I: So, we have many wedding rituals and games, and practical jokes are part of that. Could you describe one?

S: Yeah, this is during the wedding ceremony, or you could say through and post it, but somewhere during the wedding ceremony, when the — both the groom and the bride have to remove their footwear to get onto the… the podium for the phere (Seven circumambulations performed by the bride and groom during Indian weddings), the sacred… the holy ritual, the seven rounds we take. So, at that point in time, the girl’s sisters and friends, they get together and hide the groom’s shoes.

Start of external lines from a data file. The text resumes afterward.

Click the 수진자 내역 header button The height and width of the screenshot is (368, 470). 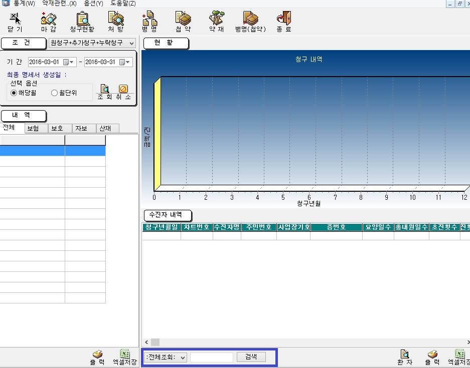168,215
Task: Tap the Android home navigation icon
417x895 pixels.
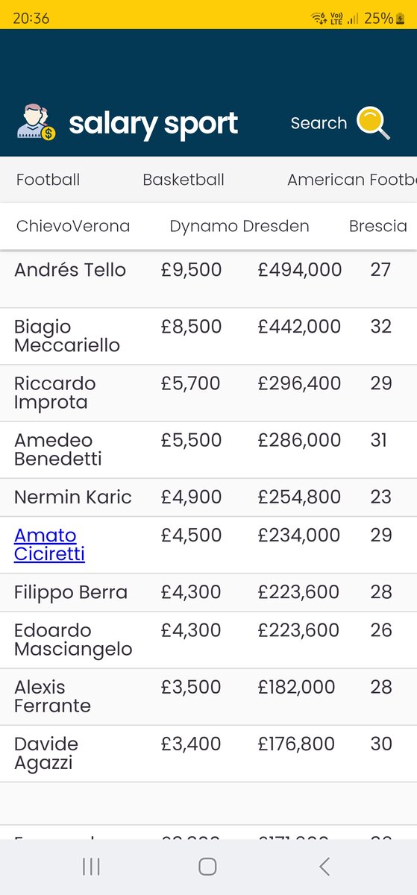Action: coord(207,866)
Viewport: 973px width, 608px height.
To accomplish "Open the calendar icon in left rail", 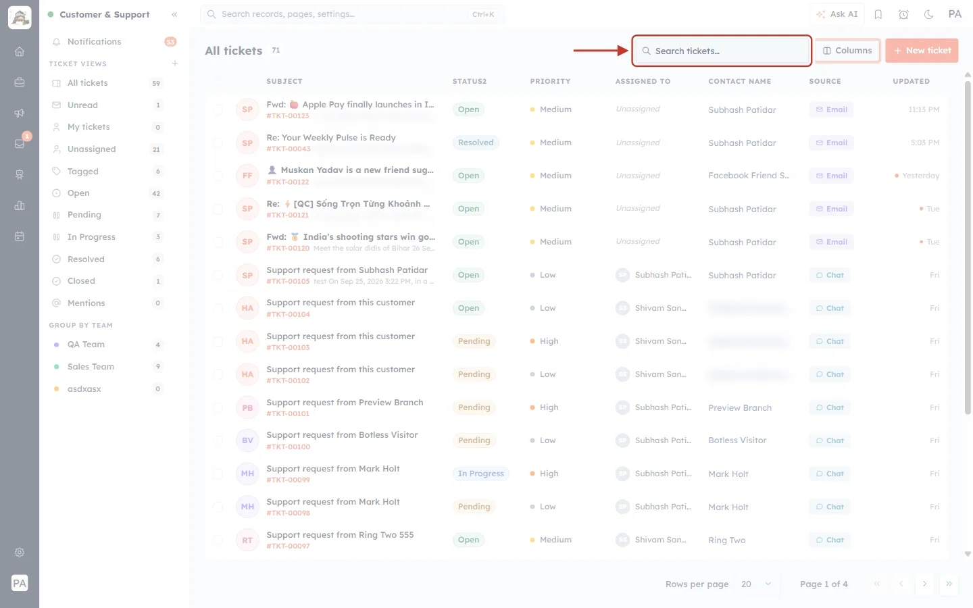I will 20,236.
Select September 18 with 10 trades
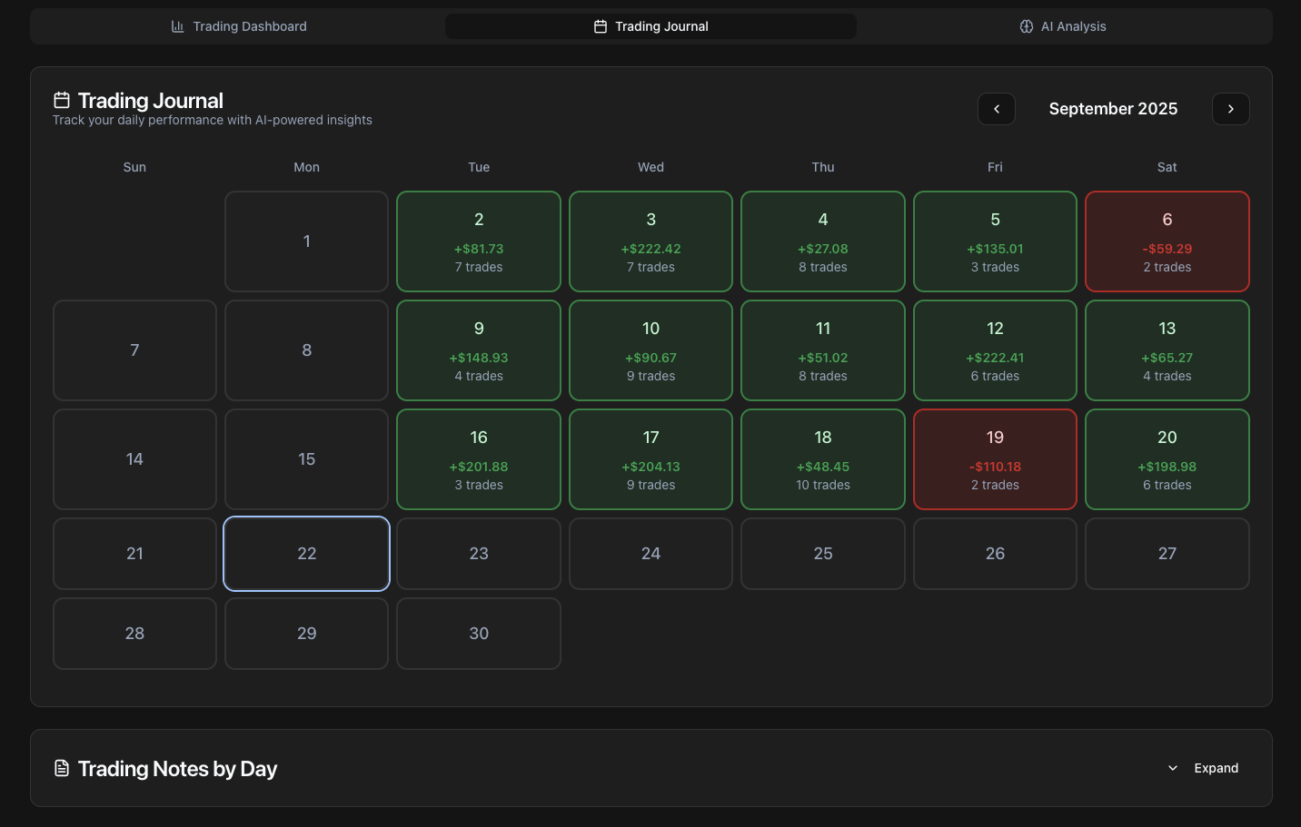 [822, 458]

Basically, to seek ransom in return, at some point, and make some money, some cash. And the boy’s brothers and friends are attempting to manage to make sure they don’t manage that, and if they do manage it, they’re attempting to kind of… look for the shoes and find them to save that money. It becomes a major, a big thing, good fun thing, and mostly the girl’s sisters and friends make money. The guy comes practically prepared for it [she laughs], that x amount will mostly have to be given.

I: So, would you say it’s kind of like a rite of passage, in that sense?

S: Rite of passage, introducing each other to the families, the families and friends, yeah. Testing them and joking around, getting familiar.


Weddings are often known to involve the liminal space, the transition period where one person is moving from a certain identity (the family they were born into), to another one (the family they are marrying into). This liminal space is between the stages of departure from the initial and arrival and acceptance into the latter, and therefore, practical jokes and rituals are part of the experience, even in Indian weddings. Here, the practical joke is, as my informant states, a rite of passage, a welcoming of both parties into their counterpart families and communities, and they also have the auxiliary purpose of acquainting both families and friend-groups with each other in a lighthearted, fun way. This wedding game, a practical joke, signifies the introduction of the two families at the wedding, as well as the initiation of the bride and groom into these families, since the people being ‘pranked’ are not exactly entirely moved away from their previous community, and neither are they fully integrated into the new one.